Writing Pyspark DF to S3 faster-CodePudding

I am pulling data from mysql DB using pyspark and trying to upload the same data using Pyspark. While doing so, it takes around 5-7 mins to upload a chunk of 100K records.

This process will take months for the data pull as there are around 3,108,700,000 recs in source. Is there any better way by which the S3 upload process can be improved.

NOTE : Data pull for a single fetch of 100K recs take only 20-30 seconds, its just the S3 upload causing the issue.

Here is how I am writing the DF to S3.

df = spark.read.format("jdbc").
     option('url', jdbcURL).
     option('driver', driver).
     option('user', user_name).
     option('password', password).
     option('query', data_query).load()



output_df = df.persist()
output_df.repartition(1).write.mode("overwrite").parquet(target_directory)

CodePudding user response：

Reparation is a good move as writing large files to S3 is better than writing small files.

Persist will slow you down as your writing all the files to S3 with that.

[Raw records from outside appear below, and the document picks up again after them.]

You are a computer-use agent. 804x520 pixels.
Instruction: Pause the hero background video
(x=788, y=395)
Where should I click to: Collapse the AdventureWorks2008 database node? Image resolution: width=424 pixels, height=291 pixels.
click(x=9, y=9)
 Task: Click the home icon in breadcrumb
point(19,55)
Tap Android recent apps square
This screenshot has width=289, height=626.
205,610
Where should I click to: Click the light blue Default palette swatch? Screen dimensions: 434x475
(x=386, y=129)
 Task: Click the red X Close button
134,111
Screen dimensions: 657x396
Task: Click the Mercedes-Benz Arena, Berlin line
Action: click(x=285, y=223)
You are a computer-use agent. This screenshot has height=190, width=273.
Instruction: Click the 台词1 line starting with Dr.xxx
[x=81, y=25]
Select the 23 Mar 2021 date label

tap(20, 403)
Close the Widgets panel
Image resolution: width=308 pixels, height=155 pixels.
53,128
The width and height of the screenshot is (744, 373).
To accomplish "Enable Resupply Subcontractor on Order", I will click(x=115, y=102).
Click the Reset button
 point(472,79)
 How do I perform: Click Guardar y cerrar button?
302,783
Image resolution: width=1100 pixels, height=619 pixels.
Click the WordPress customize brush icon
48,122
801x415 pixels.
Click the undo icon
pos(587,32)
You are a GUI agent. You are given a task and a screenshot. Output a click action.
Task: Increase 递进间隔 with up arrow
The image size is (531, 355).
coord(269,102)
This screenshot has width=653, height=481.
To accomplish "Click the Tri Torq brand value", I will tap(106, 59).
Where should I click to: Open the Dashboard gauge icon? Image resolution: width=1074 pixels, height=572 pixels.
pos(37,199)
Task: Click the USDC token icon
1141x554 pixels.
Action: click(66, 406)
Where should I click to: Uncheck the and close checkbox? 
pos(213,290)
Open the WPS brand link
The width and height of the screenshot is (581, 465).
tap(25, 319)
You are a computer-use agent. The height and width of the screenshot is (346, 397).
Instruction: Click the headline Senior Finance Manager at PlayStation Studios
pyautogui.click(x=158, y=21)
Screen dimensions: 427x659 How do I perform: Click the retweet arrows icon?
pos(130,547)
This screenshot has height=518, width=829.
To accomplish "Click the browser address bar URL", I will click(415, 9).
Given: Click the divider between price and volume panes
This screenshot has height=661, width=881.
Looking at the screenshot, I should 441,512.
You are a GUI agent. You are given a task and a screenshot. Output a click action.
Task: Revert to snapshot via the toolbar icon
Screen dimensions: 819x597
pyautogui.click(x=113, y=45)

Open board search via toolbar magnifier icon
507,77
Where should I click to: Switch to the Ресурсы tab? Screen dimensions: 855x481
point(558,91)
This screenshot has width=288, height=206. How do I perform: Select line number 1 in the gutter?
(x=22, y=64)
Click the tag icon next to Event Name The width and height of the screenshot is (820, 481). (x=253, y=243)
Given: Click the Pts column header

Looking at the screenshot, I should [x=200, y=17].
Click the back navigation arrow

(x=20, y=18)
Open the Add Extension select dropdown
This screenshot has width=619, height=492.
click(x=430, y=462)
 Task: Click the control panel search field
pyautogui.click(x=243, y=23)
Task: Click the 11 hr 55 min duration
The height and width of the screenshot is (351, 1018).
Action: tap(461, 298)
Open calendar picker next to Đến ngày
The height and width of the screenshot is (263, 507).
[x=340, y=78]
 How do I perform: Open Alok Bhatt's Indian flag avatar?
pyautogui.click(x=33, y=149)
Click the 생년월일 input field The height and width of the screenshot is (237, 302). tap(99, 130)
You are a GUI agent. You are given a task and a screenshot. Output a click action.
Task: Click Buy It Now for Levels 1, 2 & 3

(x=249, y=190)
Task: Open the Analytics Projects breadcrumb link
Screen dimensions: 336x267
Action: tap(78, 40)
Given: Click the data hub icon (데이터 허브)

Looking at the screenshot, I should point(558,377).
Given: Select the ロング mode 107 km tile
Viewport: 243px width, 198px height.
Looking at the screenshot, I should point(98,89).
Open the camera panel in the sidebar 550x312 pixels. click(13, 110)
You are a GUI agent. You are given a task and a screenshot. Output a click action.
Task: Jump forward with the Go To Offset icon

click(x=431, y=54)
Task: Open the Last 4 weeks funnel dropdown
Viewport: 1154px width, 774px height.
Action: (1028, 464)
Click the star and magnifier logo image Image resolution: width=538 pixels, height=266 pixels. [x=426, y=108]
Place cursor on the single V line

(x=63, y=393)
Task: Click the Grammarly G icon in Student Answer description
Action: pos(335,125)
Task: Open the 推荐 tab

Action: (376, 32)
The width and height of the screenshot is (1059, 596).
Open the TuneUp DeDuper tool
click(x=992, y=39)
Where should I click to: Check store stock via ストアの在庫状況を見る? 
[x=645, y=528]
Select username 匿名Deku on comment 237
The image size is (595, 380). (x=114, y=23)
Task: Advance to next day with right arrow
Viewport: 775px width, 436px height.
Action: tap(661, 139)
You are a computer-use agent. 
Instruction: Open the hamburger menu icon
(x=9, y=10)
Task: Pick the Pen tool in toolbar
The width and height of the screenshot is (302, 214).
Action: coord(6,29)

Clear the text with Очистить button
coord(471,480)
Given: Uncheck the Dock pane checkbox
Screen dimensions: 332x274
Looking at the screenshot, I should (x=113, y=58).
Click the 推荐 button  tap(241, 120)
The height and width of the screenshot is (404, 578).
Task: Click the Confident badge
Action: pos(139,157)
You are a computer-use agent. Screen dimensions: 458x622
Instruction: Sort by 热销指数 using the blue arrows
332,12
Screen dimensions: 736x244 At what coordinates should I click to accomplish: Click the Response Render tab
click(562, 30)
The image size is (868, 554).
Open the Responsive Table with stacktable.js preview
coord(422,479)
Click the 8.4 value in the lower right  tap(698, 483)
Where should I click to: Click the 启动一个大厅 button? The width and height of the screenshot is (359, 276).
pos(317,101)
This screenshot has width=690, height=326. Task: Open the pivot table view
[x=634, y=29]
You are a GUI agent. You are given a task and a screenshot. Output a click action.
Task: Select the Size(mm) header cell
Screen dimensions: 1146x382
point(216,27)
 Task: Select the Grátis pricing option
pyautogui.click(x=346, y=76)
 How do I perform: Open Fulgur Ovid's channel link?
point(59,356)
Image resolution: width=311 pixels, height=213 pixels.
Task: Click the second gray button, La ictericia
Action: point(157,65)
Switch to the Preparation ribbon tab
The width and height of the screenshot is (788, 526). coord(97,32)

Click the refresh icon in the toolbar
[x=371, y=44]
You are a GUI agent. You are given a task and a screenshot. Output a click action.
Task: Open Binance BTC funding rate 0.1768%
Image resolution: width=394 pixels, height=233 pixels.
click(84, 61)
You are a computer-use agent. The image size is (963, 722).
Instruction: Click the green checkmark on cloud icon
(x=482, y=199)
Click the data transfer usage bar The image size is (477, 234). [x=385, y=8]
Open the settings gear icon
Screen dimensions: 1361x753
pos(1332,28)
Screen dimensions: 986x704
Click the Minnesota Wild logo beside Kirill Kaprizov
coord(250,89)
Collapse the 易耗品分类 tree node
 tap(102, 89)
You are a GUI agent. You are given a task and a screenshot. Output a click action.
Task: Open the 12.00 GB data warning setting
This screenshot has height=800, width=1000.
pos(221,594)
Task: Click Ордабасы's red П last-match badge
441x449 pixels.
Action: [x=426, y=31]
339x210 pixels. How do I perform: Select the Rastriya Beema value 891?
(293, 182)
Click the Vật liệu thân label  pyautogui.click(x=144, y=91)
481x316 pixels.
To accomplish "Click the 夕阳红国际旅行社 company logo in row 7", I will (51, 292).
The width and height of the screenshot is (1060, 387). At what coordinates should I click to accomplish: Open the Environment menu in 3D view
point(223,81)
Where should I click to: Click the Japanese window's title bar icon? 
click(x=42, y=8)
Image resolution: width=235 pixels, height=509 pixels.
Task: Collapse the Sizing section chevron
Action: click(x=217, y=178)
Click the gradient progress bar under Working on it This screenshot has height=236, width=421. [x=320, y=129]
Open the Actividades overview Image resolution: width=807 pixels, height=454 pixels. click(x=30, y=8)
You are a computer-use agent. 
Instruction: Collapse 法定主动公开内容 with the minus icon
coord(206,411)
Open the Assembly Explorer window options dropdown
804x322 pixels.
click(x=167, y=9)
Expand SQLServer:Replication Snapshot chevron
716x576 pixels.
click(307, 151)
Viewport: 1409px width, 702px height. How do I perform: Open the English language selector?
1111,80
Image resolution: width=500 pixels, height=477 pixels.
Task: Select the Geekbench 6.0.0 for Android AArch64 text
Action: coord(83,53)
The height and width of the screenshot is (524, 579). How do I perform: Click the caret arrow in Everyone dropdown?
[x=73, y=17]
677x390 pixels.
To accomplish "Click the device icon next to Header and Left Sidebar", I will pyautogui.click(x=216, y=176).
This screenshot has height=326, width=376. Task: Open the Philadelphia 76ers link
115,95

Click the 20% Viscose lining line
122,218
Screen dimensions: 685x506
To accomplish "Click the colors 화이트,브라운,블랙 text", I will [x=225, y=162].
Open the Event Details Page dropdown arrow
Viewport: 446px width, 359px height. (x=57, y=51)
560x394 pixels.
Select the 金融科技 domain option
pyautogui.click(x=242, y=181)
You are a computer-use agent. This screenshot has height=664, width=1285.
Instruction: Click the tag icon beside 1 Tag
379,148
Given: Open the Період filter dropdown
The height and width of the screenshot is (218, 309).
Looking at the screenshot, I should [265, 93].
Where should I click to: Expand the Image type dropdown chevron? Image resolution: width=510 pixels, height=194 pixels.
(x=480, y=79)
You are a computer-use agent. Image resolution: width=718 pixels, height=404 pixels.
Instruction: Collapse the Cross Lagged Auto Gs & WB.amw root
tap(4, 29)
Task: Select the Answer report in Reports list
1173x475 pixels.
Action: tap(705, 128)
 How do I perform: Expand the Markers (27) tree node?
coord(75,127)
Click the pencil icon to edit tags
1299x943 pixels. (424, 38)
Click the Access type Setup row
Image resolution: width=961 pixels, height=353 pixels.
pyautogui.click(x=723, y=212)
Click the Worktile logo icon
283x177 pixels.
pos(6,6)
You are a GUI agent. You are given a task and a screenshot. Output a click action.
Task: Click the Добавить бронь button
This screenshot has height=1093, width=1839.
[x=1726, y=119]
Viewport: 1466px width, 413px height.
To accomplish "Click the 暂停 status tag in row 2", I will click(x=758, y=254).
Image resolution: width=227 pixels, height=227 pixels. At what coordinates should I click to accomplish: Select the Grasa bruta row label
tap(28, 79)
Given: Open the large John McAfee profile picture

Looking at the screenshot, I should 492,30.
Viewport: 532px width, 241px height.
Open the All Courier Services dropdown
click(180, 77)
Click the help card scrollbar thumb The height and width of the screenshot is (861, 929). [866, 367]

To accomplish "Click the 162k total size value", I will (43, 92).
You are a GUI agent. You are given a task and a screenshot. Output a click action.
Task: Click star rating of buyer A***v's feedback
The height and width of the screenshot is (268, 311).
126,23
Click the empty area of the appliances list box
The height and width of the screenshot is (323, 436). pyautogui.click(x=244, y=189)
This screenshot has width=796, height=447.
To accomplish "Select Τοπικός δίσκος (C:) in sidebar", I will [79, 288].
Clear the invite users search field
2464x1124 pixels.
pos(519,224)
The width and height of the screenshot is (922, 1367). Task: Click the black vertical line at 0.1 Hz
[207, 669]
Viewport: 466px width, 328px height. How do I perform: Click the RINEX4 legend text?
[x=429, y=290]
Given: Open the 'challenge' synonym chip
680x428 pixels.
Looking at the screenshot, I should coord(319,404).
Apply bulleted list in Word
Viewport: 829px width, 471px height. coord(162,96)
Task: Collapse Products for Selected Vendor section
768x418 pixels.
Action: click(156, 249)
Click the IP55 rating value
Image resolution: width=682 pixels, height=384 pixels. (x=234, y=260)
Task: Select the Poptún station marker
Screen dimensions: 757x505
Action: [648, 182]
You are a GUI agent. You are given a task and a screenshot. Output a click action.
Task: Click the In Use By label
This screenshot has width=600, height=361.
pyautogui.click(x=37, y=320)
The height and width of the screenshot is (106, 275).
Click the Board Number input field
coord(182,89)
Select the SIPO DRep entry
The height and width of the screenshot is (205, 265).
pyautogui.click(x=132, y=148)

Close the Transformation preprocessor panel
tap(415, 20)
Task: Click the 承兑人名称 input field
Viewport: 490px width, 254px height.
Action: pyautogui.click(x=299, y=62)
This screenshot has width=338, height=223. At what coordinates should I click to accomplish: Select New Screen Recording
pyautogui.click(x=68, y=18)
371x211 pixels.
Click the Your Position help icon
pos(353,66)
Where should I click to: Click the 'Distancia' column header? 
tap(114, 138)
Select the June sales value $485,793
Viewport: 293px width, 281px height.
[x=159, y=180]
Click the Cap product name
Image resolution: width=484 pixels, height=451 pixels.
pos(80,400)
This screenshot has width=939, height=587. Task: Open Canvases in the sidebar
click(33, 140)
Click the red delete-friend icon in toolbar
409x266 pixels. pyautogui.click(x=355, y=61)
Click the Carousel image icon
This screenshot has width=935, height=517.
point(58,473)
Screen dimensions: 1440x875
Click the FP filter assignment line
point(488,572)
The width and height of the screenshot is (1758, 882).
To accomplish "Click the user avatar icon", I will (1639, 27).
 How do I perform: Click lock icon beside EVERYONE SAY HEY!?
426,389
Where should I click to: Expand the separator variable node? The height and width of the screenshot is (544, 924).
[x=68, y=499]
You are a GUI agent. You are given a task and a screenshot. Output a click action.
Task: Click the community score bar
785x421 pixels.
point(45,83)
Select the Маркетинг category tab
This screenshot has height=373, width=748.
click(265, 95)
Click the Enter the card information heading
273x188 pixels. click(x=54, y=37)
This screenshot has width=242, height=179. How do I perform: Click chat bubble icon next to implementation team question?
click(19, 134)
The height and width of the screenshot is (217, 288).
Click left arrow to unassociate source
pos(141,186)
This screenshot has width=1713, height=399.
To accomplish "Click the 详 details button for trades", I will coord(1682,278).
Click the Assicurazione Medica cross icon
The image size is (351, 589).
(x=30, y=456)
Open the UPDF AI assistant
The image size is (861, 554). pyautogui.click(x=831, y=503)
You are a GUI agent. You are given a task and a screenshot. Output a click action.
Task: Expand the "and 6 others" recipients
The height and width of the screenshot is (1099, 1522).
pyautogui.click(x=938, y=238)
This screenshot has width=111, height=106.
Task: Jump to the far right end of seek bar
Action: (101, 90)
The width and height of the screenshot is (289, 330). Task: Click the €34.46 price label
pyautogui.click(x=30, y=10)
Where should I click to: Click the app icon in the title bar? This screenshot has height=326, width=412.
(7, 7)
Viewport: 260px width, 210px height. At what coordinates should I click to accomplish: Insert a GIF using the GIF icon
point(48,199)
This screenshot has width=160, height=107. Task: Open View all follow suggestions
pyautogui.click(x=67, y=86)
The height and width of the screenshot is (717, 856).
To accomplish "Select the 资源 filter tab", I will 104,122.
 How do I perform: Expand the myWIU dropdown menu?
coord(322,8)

So you are writing the data to S3 twice.

S3 is made for large, slow, inexpensive storage. It's not made to move data quickly. If you want to migrate the database AWS has tools for that and it's worth looking into them. Even if its so you can then move the files into S3.

S3 writes to buckets and it determines the buckets by file path, It uses tail variation to assign & auto split buckets. (/heres/some/variation/at/the/tail1,/heres/some/variation/at/the/tail2) Buckets are your bottleneck here. To get multiple buckets, keep the vary the file at the head of the file path.(/head1/variation/isfaster/,/head2/variation/isfaster/)

Try and remove the persist. (At least consider cache() as a cheaper alternative.
Keep the repartition
vary the head of the file path to get assigned more buckets.
consider a redesign that pushes the data into S3 with rest api multi-part upload.